Vermont’s Firewood Awareness Week: A blazing success!

Guest blog by Mollie Klepack, Vermont Forest Pest Outreach Coordinator

In communities across Vermont, trees are marked with orange ribbon and tags exhorting everyone to “Protect This Tree, leave firewood at home.”

During the week of May 17-23 2015, citizens learned about this request as Vermont celebrated the important role local firewood plays in protecting our trees. The goals of Firewood Awareness Week were; to draw attention to the risks of moving firewood; to feature the social, economic, environmental, and personal impacts of invasive pests; and to educate the public about the upcoming state quarantine regulating the movement of firewood into Vermont. When the dust settled at the end of the week, 450 ash trees had been tagged at rest areas, campgrounds, and trailheads throughout Vermont;  4 rest area blitzes had been hosted by 13 staff and volunteers; over 18,000 people were reached through social media; and that was just the beginning!

Kim, the Park Ranger at Mount Philo State Park, stands with a tree tag for Vermont’s Firewood Awareness Week.

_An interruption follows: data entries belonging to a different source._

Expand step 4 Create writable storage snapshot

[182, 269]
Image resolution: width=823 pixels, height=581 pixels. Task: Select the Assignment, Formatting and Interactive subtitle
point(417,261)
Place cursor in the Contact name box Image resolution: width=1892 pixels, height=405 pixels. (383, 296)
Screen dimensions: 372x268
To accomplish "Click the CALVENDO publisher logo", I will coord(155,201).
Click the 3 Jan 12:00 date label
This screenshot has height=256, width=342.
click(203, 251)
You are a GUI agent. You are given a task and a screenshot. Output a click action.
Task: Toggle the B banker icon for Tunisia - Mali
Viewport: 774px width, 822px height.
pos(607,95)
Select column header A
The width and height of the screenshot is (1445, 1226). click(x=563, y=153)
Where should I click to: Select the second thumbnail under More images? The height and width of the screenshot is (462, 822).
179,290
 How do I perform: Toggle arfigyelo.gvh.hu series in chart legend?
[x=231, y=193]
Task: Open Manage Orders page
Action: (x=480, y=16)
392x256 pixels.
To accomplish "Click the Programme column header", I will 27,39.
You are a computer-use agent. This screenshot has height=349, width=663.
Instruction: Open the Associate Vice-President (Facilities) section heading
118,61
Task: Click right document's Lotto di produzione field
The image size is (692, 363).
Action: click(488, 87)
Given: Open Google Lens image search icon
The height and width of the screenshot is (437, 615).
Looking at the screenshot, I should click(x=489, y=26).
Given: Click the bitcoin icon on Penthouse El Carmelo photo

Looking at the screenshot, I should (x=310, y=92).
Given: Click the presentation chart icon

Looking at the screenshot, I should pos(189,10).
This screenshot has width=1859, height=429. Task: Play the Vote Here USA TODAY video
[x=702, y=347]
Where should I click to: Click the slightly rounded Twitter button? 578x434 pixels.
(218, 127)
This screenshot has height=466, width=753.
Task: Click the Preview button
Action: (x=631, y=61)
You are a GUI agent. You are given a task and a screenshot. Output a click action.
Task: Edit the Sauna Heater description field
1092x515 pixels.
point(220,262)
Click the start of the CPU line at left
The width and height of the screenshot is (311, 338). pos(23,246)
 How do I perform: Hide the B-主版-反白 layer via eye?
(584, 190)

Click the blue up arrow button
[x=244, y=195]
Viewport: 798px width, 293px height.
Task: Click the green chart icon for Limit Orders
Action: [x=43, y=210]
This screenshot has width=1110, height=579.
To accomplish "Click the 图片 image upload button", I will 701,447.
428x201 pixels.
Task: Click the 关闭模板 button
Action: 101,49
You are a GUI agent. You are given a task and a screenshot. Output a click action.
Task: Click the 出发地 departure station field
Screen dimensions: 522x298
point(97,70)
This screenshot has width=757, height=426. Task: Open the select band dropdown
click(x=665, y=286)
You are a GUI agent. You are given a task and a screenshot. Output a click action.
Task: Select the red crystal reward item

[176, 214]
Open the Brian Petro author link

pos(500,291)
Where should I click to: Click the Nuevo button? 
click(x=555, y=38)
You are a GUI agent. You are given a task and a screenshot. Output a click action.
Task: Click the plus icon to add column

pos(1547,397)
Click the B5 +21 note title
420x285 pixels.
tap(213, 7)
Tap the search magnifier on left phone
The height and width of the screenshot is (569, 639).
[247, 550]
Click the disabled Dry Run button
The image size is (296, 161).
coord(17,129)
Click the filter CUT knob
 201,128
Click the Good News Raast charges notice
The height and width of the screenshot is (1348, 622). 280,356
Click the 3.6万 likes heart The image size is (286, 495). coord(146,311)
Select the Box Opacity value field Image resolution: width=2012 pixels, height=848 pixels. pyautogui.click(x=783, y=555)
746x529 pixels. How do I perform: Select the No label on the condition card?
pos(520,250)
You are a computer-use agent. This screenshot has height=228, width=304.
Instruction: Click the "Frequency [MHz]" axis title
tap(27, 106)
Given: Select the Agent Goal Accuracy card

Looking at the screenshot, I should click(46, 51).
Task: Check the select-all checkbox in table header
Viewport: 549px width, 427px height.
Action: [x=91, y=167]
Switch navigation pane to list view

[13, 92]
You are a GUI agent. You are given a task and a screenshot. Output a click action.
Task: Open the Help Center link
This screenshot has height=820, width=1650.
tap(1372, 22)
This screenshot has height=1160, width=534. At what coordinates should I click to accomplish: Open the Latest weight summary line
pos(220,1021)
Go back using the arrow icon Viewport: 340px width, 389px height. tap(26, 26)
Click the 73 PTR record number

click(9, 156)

Highlights from Vermont’s Firewood Awareness Week include :

  • 450 host trees (which include maple, ash, birch, and poplar) tagged at 14 rest areas, 12 state parks, 1 federal campground, and 2 trailheads throughout Vermont.
  • Four rest area blitzes hosted at the Wiliston Northbound Information Center, Sharon Welcome Center, Fair Haven Welcome Center, and Bennington Welcome Center.
  • Over 500 visitors to Vermont’s rest areas entertained by Gwen the EAB and Smokey Bear, telling them to “Buy It Where You Burn It” at the rest area blitzes.
  • One University of Vermont Extension Across the Fence TV Show aired – Click here to view the episode!
  • Over 18,200 people engaged through Facebook, Twitter and Instagram posts
  • Don’t Move Firewood PSAs played on at least 5 community access TV stations, serving 47 towns across Vermont.
  • Over seven newspaper and newsletter articles published about the Awareness Week and an op-ed by Steve Sinclair, Director of Forests for Vermont’s Department of Forests, Parks, and Recreation.
  • Three Front Porch Forum posts shared in at least ten Vermont communities.

Firewood Awareness Week was a collaborative effort of UVM Extension, Vermont Department of Forests, Parks and Recreation; Vermont Agency of Agriculture, Food, and Markets; USDA/APHIS; U.S. Forest Service, and Don’t Move Firewood.

 

University of Vermont students visit the Sharon Rest Area Blitz, where they were greeted by Smokey Bear, asking them to buy and burn local firewood.

Plans are afoot to host another firewood themed awareness week in early summer 2016. Lessons learned and ideas for that effort include :

  • Rest area blitzes are a fun, easy way to reach visitors to the state.  The hours of peak visitation, however, do not easily line up with the standard workday, so it is important to carefully weigh the goals of the program vs. capacity to staff the event outside standard business hours.
  • Social media is a great way to get the word out.  One strategy that worked well for Firewood Awareness Week was to partner with other organizations and special interest groups to share content in order to leverage audiences and reach.
  • Don’t Move Firewood.org was a tremendous partner to provide advice and graphic design for materials such as banners, brochures, posters, and handouts.  Thank you Don’t Move Firewood!
  • An outreach avenue we will explore for future awareness efforts is to partner with grocery stores to provide Don’t Move Firewood brochures with their s’more and hotdog displays during the summer months.

You can view or download four of the outreach products used for this event here:

Vermont Forest Pest Outreach Coordinator, Mollie Klepack, will also be reaching out to other pest outreach programs in New England and New York to explore the potential of hosting a region-wide firewood awareness week.